Все утро в горах дремал густой туман. В грязной корчме на перевале я выпил кислого красного вина на прощанье с югом и отдохнул, пока перепрягали тройку. Было сыро, холодно и сумрачно. Все тонуло во мгле, проносившейся по ветру мимо окон, и воображению невольно рисовались осенние сумерки, пастухи, проводящие здесь почти всю свою жизнь среди облаков и свиста горного ветра, овцы, робко жмущиеся друг к другу в загонах… Невольно закрадывалась в душу серая, как это утро, скука — и вдруг туман стал розоветь и таять, в мглистой вышине просветлело.
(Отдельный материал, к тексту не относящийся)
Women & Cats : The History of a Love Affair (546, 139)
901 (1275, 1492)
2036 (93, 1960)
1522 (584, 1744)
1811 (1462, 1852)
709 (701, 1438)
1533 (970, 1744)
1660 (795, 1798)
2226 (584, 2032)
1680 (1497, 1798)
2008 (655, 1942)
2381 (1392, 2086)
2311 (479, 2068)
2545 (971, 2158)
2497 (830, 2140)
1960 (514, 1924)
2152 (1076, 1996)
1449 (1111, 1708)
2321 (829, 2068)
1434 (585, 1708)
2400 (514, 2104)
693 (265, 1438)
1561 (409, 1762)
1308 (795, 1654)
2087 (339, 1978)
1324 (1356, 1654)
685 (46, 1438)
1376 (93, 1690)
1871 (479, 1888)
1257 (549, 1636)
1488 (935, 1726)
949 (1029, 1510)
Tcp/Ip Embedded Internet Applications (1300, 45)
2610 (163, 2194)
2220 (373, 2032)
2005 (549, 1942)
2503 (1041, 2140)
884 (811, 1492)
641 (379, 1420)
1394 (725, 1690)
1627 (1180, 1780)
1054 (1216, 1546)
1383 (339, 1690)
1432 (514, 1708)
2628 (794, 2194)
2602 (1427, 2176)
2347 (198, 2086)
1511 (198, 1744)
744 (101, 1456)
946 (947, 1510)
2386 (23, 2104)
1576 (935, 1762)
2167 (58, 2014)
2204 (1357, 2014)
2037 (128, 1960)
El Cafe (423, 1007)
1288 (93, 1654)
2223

Предчувствие тепла и солнца сразу оживило все, а в небесах, в тающем дыму, уже обозначилось что-то радостное, нежное. Оно росло, ширилось — и внезапно засияло божественной красотой лазури. В величавом храме дикой и пустынной природы, которая окружала меня, проглянул небесный купол, но еще долго реяла по Ляй-Лю рассеянная мгла, еще долго, как жертвенники, курились зубчатые утесы над стремнинами, пока не блеснуло, наконец, солнце. И тогда от тумана не осталось и следа, голубое небо засияло над горами во всей своей необъятности, далеко зазеленело в чистом и прозрачном воздухе волнистое плоскогорье и далеким миражем вырисовались за ним нежно-четкие фиолетовые вершины, уходящие друг за другом к востоку. Ветер тянул с севера, но он был ласков, весел, и, опьяненный солнечным теплом и ветром, я быстро пошел к обрывам, чтобы взглянуть в последний раз на море.
Исполинская дымчатая тень в радужном ореоле пала от меня в зыбкий пар под обрывом; бесконечная волнистая равнина сгустившихся облаков, целая страна белых рыхлых холмов развернулась перед моими глазами, и я остановился, пораженный хаотическим величием этой картины. Вместо глубоких стремнин и обрывов, вместо далеких зеленых прибрежий и заливов я увидел необозримый океан белых застывших волн, сияющих под солнцем, необозримый облачный слой, повисший над морем и к востоку, и к югу, и к западу. И вся сила моей души, вся печаль и радость — печаль о ней, которую я так мучительно любил тогда, и безотчетная радость молодости — все ушло к горизонту, туда, где за последними гранями облаков, высоко в небе, синело далекое, далекое море.